#### 選択テキスト
╔══
お別れの時 | 内田祥文のKeep Hope Alive♪

お別れの時

ちょうど一ヶ月前だったろうか、一枚のFAXが流れてきた。

それは同業の会社が九月いっぱいで廃業するという内容のものだった。


先代の親父の頃からお世話になっている会社で、その一報を受けた時は正直ショックだった。

それはオフクロも同じで、僕よりショックを受けていた。


社長もまだ60才くらいだったろうから、ひょっとしたらうちの親父の時と同じように大病にでも

なってしまっての廃業かと疑ったくらいで、すぐに電話して確認したぐらいだった。

ところが、昨今の経済状況や業界の今後の流れを考えての決断という話だった。


「今までいろいろとお世話になりましたから、ご挨拶に伺います」と話して、最終週の今週に行って来た。

ちょうど向こうから「余った糊があるんだけどいらない?」という電話も頂いたので良かったかも知れない。


3トントラックで乗りつけた。

大量の糊とボンドを載せたら、「他のも使えるならもってっていいよ」と言われたから、

工具やら段ボールやら資料を入れられる事務用品など、いろいろと積み込んだ。


社長、工場長、業務窓口の人といろいろと話しもした。


そもそも僕がトラックで引き取りに来ることが驚きだったようで、

「社長が運転してじゃなくて、他に誰かいないの?」と言われた。


「いやぁ~、納品から荷降ろし、検品、梱包、営業と何でも屋ですよ」と笑って答えた。

実際に我々加工屋は、社長みずからが動いて人件費を削るところが多い。


本当は社長業というのは、会社を経営するという側面があるため、会社の舵取りが大事だ。

ところが零細企業はそうはいかない。

社長以下、仮に専務や常務がいるところは、その人たちがバックアップすることになる。


うちの場合は少数精鋭で、今現在は誰が欠けても困る状態だ。
╚══
#### 課題の目的
上の選択テキストでは、同業の会社が廃業を決めた理由は何だと説明されているか。

#### 提供エントリー
╔══
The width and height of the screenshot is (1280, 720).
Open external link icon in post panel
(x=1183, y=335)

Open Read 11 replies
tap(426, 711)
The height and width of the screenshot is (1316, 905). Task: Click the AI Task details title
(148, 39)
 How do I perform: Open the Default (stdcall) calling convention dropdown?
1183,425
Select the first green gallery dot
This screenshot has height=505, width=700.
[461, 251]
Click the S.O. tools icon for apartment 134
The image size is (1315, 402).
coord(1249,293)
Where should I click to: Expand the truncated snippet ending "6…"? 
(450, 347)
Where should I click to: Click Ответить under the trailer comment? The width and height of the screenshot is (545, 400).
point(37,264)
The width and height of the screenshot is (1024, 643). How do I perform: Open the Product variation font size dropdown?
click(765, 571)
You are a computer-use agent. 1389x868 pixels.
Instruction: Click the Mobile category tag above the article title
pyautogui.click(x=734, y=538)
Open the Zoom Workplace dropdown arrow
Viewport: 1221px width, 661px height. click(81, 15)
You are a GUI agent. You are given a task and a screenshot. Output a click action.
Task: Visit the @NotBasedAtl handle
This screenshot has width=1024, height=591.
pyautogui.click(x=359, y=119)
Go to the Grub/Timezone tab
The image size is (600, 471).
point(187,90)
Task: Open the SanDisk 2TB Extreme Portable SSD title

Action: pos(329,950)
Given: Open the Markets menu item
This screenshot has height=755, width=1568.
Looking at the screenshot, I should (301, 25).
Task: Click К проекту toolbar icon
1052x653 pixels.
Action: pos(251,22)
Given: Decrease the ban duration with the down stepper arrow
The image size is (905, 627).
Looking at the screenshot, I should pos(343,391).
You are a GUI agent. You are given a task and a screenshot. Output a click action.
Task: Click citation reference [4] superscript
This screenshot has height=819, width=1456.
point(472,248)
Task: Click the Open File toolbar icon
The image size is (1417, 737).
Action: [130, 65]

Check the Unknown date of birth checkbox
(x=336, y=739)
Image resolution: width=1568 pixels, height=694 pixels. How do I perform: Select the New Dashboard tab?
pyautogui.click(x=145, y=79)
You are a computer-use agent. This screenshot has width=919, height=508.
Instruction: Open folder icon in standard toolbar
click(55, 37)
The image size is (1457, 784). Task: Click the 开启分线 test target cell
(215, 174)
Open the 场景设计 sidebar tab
╚══
#### 解答例
昨今の経済状況や業界の今後の流れを考えての決断だと説明されている。